Digitalis was often initiated in these patients following transient cardiac stress from acute illness, from which they subsequently recovered. The study aimed to determine whether continued digitalis therapy was necessary. Baseline serum digoxin levels and creatinine clearance were measured, with repeat assessments at three and seven weeks after digitalis withdrawal. Among 31 long‑term digitalis users without heart disease, 48% remained stable for four months after withdrawal, while 52% required re‑initiation within 3–21 days, suggesting that periodic reassessment of digitalis necessity is warranted.

Abstract

ABSTRACT: In a survey of an institutional geriatric population of 403 patients it was found that among 88 patients who were being maintained with digitalis, 31 had been receiving it for at least a year although currently there was no evidence of heart disease.
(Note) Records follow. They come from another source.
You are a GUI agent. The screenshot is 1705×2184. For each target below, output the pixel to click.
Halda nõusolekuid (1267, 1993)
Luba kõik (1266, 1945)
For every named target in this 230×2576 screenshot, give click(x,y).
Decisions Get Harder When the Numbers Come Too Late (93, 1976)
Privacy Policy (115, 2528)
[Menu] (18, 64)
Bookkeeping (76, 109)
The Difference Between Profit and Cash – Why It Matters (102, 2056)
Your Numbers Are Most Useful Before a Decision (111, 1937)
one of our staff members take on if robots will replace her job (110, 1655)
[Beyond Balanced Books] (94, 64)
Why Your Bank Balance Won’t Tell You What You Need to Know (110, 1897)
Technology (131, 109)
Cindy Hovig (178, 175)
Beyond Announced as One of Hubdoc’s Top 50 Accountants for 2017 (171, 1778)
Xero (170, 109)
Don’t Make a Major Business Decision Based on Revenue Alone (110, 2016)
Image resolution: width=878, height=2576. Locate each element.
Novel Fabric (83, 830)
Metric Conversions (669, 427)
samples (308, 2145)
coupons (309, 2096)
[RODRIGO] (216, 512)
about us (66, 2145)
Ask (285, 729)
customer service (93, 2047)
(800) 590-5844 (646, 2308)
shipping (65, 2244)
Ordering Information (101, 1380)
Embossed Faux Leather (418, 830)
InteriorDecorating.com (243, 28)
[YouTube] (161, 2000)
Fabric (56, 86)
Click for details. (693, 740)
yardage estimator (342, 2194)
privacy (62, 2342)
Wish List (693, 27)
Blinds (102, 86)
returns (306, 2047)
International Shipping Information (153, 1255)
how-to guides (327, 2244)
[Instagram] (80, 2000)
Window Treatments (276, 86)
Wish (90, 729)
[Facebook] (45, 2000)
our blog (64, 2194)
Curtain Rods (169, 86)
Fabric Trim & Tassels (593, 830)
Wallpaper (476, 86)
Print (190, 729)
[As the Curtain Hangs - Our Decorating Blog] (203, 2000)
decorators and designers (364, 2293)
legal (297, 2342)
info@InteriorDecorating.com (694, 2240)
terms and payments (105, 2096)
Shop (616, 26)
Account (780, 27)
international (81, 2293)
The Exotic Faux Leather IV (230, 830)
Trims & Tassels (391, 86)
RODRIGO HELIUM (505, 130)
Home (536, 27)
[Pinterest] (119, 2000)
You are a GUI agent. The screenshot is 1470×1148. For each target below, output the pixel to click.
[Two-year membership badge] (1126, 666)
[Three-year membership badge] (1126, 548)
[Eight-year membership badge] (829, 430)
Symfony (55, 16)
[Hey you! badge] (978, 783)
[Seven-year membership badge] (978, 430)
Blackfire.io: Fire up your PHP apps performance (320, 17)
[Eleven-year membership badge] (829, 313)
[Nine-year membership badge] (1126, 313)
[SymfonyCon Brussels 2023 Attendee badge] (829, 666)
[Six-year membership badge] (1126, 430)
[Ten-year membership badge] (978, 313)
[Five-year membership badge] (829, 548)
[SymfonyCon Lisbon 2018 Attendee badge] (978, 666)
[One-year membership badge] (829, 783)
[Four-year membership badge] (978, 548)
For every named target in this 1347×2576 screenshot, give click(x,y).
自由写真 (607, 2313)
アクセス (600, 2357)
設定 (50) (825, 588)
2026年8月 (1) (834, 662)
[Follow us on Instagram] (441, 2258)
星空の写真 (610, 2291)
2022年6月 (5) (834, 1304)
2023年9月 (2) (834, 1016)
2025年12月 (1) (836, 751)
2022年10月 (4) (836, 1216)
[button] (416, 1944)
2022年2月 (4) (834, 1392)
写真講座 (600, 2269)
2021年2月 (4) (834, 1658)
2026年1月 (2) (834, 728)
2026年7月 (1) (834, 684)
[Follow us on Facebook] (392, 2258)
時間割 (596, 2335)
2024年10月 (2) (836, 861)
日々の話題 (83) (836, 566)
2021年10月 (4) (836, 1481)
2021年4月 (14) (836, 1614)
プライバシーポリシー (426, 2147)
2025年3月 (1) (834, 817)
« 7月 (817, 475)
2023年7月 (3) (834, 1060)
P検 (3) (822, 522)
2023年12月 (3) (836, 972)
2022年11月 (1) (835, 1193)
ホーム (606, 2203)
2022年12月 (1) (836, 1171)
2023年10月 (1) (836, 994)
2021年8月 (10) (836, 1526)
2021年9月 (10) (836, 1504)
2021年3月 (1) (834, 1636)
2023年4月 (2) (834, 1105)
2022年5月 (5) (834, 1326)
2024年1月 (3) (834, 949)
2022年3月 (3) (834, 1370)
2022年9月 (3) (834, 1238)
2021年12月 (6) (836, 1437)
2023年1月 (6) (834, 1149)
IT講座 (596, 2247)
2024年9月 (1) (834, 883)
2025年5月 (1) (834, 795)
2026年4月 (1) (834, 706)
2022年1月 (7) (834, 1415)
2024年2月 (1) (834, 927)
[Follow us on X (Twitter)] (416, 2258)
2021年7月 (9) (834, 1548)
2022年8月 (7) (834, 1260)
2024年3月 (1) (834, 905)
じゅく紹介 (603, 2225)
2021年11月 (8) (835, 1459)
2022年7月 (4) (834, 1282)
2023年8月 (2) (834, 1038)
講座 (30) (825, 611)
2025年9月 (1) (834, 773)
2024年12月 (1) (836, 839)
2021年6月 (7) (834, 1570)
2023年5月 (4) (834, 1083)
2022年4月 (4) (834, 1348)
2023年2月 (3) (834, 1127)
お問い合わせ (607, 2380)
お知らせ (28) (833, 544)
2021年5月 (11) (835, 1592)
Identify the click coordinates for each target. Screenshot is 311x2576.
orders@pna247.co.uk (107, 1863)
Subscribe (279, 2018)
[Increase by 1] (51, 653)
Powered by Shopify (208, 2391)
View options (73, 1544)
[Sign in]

A study was conducted to ascertain whether or not it was necessary to continue digitalis. Pertinent clinical and laboratory baseline data included serum digoxin levels and creatinine clearance; the remainder of the determinations were repeated three weeks and seven weeks after omission of digitalis. Baseline serum digoxin levels ranged from a trace to 2.7 ng/ml. Of the 31 patients, 15 (48 per cent) were successfully maintained without digitalis for four months. Because of slight signs of cardiac decompensation, digitalis was started again in the other 16 patients within three to twenty‐one days. However, the fact that 48 per cent of the series could be maintained without digitalis indicates the need for periodic re‐evaluation under such circumstances. Perhaps the drug was started originally because of transient cardiac stress induced by an acute illness, from which the patient recovered. In such cases, withdrawal of digitalis therapy may prove beneficial.